My week of distractions
My week of distractions proved much harder to track than I originally thought. I was interested in finding out what distracts me from my daily activities but also to look at my focus and motivational state during that distraction. I decided to capture the following:
- my main work/learning activity;
- the distraction; and
- the level of my focus/mental state e.g. relaxed, reflective, alert etc…
Having the awareness to understand when I was distracted and to record it was tricky. It was often when I was returning to the original activity that I then realised I had been distracted in the first place! So, my data ended up being scrawled all over the place on my various notebooks (even on my hand) and at the end of each day, I collated it all in one spot to ensure I didn’t lose any data.
The visualisation itself is very loosely based on an EEG and four different brainwaves (gamma, beta, alpha, and theta) to try and reflect my mental state and level of focus at the time of the distraction. I also wanted to depict how the activities jump from one to the other and the impact this has on my focus and potential performance.
Reflecting on the week, I can see that I am easily distracted and veer off for a multitude of reasons. This is something that I was already aware of, however, it was good to see these distractions on paper and categorise them. It has been helpful to highlight things that I can change in order to refocus and improve my concentration, and hopefully, make a positive impact on my work, such as putting my phone on ‘do not disturb’.
However, some things I wouldn’t change. Before starting this exercise, I assumed that the majority of my distractions would be digital and I was happy to see a relative balance between offline and online activities. At a time where I always feel available and online, my assumptions do not quite match reality.

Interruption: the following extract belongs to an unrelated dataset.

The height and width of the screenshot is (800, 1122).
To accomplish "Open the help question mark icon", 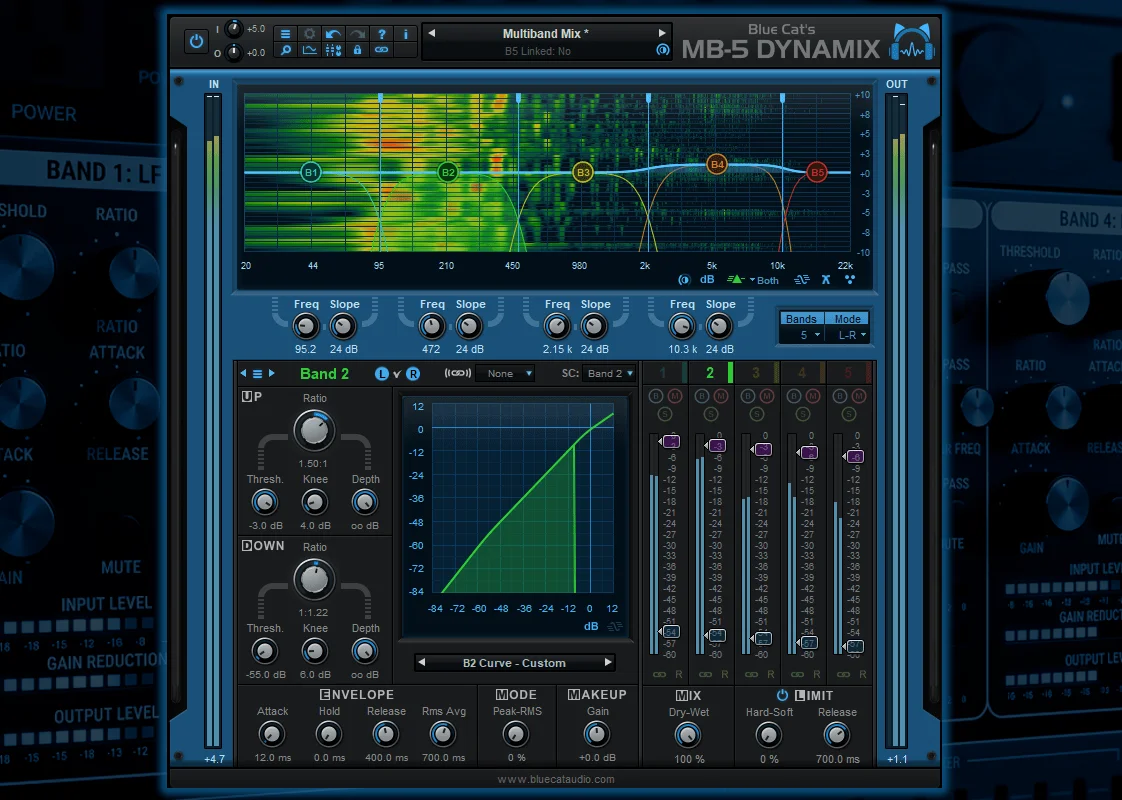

Equally, I think it is important that I have periods of focus, as well as times of reflection and relaxation. I think this balance is reflected through the visualisation above. While I acknowledge I find it difficult to focus, it would be unrealistic to expect total focus and there are times where daydreaming, scrolling, or even talking out loud to the cats can lead to an idea, greater creativity, and innovation. As depicted above, these periods of time often then lead to a period of refocus and productivity. There is an assumption that a distraction will have a negative impact, however, I think distractions such as daydreaming, chatting with my wife, playing with my cats, and even housework can be positive. Not all distractions are negative and it is ok to be distracted! In the future, I need to be less hard on myself and accept that these distractions not only help my general well being but can also help aid my learning and make a positive impact on my work.